7th Circuit addresses sex offender registration law

  • Print

The 7th Circuit Court of Appeals has joined a majority of other circuits nationwide in finding that the federal sex offender registration law is not a retroactive punishment on those who were convicted prior to 2006 and traveled after the law was enacted.

But whether or not the 7th Circuit’s ruling or any of the others remain intact is a question the Supreme Court of the United States may soon answer, since it’s granted certiorari in a case that examines whether sex offenders convicted before that 2006 law took effect can be required to follow registration requirements for any travel after the fact.

The 7th Circuit ruled today on United States v.

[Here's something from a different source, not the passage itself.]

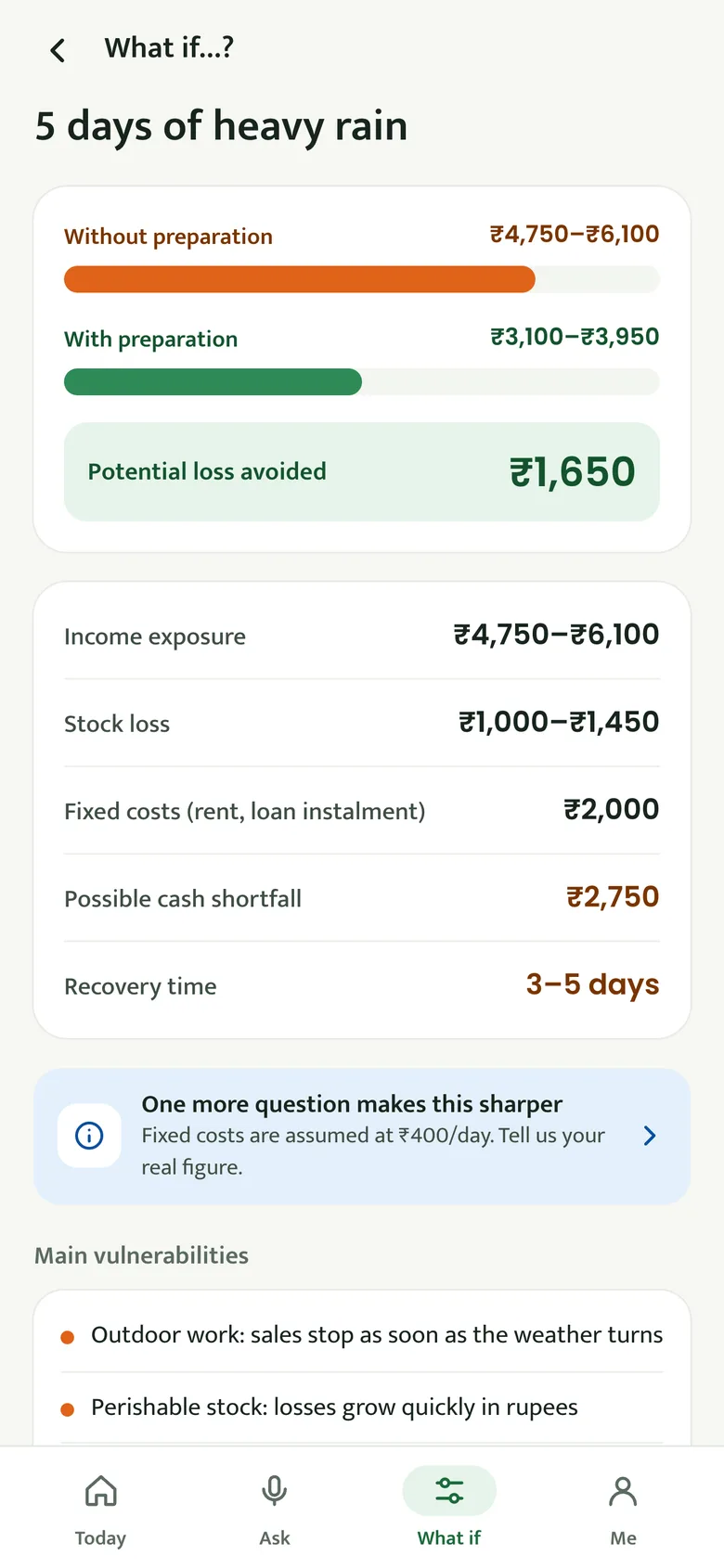Screen dimensions: 724x1568
Task: Select the Stock loss row
Action: [x=362, y=723]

Donald Leach, No. 10-1786, from the Northern District of Indiana. The three-judge appellate panel affirmed a ruling by U.S. Judge Robert Miller that involves a convicted sex offender who moved out of state in 2008.

Convicted on a Class C child molestation felony in 1990, Donald Leach was released from prison in 1994, but he failed to register under Indiana’s first registration law which was in effect at the time. He returned to prison on an unrelated theft conviction and was released in 2004, and he signed a form requiring him to register if he left the state. He notified the Wabash County sheriff’s office twice as he was required to do at the time, but in late 2008 he failed to update his registration in Indiana or South Carolina where he relocated.

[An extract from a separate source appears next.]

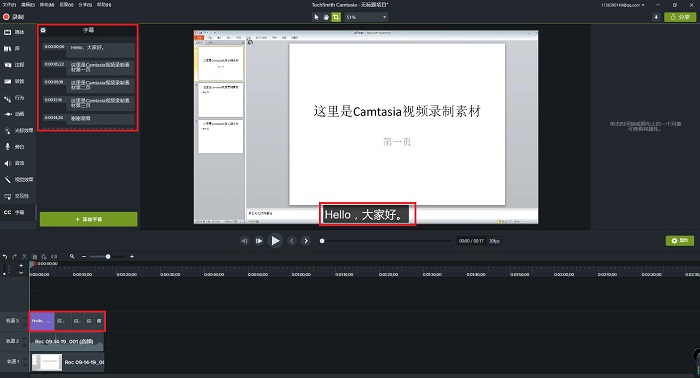Open the File menu in the menu bar
Viewport: 700px width, 378px height.
coord(9,4)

Congress passed the Sex Offender Registration and Notification Act (SORNA) in 2006 and the U.S. attorney general put rules in place in mid-2008 requiring offenders to register if they moved out of state. Leach eventually reported his move in early 2009 to Indiana’s child support enforcement office, but he didn’t register in South Carolina and was later arrested under SORNA for failure to register. He pleaded guilty and received a 27-month imprisonment sentence and three years of supervised release, but preserved his right to appeal. Judge Miller upheld his conviction and sentence, and Leach appealed that ruling on grounds that his registration under SORNA was an ex post facto violation of his constitutional rights.

The 7th Circuit affirmed that lower court decision in an eight-page opinion, basing its ruling in large part on the SCOTUS decision from June 2010 in another Indiana sex offender case – Carr v. United States, 130 S. Ct. 2229, 2240 (2010). The justices in that case held that offenders who travel between states and don’t register under SORNA after the law’s effective date can be prosecuted, but applying the law to any pre-SORNA travel is unconstitutional. In this case, Leach’s move came in 2008.

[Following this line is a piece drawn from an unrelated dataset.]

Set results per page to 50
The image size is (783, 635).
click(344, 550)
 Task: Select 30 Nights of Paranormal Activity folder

But what the SCOTUS didn’t answer in that case and remains unresolved is whether SORNA overall is an ex post facto violation if it’s applied to any convictions prior to 2006. Most circuits have ruled that it is not, and the 7th Circuit now joins them.

Using its own caselaw to determine that this statute isn’t retrospective and penal in nature, the 7th Circuit found Leach didn’t satisfy that two-prong requirement. The 7th Circuit also noted that Leach’s citation of Wallace v. State, 905 N.E. 2d 371 (Ind. 2009), doesn’t apply here because the question isn’t whether Indiana has adopted a compliant registration system or whether that state’s law complies with SORNA.

“We recognize that SORNA imposes significant burdens on sex offenders who, like Leach, may have committed their crimes and completed their prison terms long before the statute went into effect,” Judge Diane Wood wrote for the panel, outlining all the ways offenders must notify authorities under this statute. “But that does not make them retrospective: SORNA merely creates new, prospective legal obligations based on the person’s prior history.”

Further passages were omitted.